Group-Wise Optimization for Self-Extensible Codebooks in Vector Quantized Models
This addresses codebook inefficiencies in vector quantized models for machine learning researchers, offering incremental improvements in reconstruction quality and flexibility.
The paper tackles codebook collapse and limited learning in Vector Quantized Variational Autoencoders by proposing Group-VQ, which uses group-wise optimization to improve the trade-off between codebook utilization and reconstruction performance, and introduces a training-free resampling method for flexible codebook size adjustment, showing improved reconstruction metrics in image experiments.

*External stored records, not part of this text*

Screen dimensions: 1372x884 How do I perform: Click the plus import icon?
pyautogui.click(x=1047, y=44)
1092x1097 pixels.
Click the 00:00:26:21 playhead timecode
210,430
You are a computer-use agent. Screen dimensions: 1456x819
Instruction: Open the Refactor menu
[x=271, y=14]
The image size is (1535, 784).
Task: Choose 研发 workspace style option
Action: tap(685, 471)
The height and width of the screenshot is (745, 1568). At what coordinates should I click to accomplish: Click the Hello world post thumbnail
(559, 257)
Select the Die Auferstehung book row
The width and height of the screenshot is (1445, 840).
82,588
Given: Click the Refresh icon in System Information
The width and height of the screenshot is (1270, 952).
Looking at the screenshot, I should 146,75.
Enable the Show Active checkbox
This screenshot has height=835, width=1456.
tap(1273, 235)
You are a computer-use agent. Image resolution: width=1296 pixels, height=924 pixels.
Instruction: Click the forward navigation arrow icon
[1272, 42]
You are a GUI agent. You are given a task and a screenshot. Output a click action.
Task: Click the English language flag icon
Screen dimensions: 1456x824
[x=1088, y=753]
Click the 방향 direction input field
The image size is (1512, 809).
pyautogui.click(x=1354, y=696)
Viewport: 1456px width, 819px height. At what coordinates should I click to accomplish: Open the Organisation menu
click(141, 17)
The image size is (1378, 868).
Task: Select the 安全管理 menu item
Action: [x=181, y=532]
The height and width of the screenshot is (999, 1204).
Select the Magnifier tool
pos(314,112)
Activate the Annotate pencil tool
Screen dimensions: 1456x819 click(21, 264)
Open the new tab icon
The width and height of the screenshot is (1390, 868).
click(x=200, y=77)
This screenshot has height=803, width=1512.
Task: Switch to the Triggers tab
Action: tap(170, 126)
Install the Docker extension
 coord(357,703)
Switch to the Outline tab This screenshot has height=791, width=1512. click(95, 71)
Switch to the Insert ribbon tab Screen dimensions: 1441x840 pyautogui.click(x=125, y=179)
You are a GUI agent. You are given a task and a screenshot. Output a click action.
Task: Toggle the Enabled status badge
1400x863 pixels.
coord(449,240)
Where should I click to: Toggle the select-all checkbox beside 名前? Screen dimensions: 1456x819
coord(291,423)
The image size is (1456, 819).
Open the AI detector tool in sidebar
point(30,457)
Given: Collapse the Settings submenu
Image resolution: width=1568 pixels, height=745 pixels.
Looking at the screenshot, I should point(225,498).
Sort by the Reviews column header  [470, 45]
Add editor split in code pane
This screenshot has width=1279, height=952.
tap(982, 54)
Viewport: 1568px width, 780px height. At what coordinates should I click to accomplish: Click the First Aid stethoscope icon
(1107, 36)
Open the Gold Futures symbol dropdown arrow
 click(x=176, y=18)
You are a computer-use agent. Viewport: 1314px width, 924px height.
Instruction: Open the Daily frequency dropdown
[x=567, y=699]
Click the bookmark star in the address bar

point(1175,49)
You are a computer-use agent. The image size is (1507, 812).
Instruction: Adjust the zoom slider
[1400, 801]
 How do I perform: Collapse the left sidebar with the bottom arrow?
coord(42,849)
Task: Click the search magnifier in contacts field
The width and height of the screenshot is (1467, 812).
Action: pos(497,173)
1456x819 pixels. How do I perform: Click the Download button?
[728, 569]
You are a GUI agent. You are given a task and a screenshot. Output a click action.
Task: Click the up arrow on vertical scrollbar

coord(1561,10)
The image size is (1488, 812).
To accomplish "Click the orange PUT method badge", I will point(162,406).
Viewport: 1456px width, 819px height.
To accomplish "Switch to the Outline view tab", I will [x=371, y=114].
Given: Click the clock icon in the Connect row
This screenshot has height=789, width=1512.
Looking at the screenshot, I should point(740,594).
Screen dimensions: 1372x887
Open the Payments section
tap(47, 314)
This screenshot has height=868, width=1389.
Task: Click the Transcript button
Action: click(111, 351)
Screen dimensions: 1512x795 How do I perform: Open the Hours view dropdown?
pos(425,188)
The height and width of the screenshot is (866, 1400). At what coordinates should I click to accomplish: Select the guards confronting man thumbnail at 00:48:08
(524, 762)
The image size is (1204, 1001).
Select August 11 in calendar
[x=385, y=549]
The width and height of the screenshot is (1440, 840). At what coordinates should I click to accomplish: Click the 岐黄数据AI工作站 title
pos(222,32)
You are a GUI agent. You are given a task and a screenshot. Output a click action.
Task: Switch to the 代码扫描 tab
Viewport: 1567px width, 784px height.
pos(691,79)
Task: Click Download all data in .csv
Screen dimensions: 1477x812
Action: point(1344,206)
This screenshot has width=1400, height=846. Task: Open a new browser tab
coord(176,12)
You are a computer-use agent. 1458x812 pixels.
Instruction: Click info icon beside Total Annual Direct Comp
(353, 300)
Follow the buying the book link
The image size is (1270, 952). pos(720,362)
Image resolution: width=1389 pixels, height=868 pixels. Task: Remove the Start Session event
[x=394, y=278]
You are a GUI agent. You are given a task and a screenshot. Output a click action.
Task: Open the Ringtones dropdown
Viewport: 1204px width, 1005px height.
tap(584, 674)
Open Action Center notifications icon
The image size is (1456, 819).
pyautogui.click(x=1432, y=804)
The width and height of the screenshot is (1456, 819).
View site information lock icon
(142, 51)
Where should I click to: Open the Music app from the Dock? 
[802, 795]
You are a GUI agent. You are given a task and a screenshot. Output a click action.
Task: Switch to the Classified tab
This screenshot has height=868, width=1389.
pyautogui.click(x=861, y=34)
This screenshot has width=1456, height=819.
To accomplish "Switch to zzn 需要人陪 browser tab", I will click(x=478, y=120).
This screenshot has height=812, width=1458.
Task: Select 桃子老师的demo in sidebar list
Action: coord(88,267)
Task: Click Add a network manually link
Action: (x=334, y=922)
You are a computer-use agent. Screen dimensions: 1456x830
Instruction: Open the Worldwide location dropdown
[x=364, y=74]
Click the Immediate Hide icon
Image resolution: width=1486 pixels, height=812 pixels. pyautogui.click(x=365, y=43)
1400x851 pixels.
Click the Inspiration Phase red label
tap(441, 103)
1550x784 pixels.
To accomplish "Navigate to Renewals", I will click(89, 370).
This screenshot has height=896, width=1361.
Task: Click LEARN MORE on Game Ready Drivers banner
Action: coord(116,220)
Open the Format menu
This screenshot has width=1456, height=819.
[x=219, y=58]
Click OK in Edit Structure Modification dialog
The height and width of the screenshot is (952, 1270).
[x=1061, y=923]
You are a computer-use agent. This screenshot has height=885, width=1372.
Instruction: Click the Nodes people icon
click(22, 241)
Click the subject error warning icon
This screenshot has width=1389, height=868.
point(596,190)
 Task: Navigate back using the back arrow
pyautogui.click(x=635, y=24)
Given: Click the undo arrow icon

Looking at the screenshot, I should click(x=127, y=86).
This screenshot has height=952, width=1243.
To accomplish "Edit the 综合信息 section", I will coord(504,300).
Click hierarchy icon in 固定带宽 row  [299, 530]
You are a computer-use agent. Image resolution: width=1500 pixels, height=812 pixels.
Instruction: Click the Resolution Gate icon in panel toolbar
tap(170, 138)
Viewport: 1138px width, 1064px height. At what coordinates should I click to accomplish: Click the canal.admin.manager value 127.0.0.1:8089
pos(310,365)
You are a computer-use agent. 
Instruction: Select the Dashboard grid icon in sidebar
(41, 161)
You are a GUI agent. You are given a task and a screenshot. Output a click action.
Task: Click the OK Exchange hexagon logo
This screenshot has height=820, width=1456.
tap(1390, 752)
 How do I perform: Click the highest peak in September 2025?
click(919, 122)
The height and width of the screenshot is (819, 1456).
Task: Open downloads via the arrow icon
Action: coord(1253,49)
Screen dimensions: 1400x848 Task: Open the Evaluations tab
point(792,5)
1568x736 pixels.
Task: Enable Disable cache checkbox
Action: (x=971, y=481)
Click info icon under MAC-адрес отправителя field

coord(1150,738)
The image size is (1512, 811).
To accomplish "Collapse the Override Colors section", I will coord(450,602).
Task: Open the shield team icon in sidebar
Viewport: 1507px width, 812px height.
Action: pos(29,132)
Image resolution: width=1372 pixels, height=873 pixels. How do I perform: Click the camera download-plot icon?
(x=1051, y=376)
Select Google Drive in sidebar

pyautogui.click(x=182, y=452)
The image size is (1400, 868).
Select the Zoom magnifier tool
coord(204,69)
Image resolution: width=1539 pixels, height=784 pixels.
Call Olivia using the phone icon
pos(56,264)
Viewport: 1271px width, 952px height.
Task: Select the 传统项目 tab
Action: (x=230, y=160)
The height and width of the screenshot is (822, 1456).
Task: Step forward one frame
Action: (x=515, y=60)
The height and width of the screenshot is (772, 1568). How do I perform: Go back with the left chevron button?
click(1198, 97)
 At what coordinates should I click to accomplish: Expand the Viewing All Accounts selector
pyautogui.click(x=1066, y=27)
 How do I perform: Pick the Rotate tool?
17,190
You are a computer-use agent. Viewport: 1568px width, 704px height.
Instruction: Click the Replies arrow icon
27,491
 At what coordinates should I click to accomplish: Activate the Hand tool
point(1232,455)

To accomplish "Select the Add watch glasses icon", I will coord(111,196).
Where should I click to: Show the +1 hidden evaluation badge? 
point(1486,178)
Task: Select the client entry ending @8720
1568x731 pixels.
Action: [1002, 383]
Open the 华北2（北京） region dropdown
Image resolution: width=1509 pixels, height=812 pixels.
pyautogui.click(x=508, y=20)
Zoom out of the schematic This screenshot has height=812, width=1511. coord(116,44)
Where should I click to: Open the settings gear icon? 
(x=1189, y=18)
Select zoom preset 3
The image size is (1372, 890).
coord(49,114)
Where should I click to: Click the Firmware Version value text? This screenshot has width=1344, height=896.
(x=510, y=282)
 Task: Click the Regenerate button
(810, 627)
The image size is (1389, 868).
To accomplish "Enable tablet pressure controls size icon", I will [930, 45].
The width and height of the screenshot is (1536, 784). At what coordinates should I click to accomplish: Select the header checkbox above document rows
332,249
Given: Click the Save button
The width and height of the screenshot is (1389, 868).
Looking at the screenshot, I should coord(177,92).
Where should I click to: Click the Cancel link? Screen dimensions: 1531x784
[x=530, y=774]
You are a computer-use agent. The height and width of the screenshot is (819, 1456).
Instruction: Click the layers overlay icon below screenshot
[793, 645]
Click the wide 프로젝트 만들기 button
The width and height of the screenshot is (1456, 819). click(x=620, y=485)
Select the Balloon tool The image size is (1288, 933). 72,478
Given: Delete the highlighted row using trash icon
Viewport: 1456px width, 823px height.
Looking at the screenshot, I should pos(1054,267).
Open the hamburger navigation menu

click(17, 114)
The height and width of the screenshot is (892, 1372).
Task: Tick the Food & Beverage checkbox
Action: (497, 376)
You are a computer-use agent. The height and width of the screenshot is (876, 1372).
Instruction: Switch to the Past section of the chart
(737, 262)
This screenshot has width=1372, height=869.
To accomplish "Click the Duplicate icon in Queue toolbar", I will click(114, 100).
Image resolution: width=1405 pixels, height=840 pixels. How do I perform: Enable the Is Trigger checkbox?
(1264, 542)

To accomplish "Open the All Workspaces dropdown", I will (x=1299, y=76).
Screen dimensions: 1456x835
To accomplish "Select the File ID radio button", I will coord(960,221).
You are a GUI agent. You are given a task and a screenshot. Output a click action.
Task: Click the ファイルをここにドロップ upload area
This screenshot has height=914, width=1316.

Vector Quantized Variational Autoencoders (VQ-VAEs) leverage self-supervised learning through reconstruction tasks to represent continuous vectors using the closest vectors in a codebook. However, issues such as codebook collapse persist in the VQ model. To address these issues, existing approaches employ implicit static codebooks or jointly optimize the entire codebook, but these methods constrain the codebook's learning capability, leading to reduced reconstruction quality. In this paper, we propose Group-VQ, which performs group-wise optimization on the codebook. Each group is optimized independently, with joint optimization performed within groups. This approach improves the trade-off between codebook utilization and reconstruction performance. Additionally, we introduce a training-free codebook resampling method, allowing post-training adjustment of the codebook size. In image reconstruction experiments under various settings, Group-VQ demonstrates improved performance on reconstruction metrics. And the post-training codebook sampling method achieves the desired flexibility in adjusting the codebook size.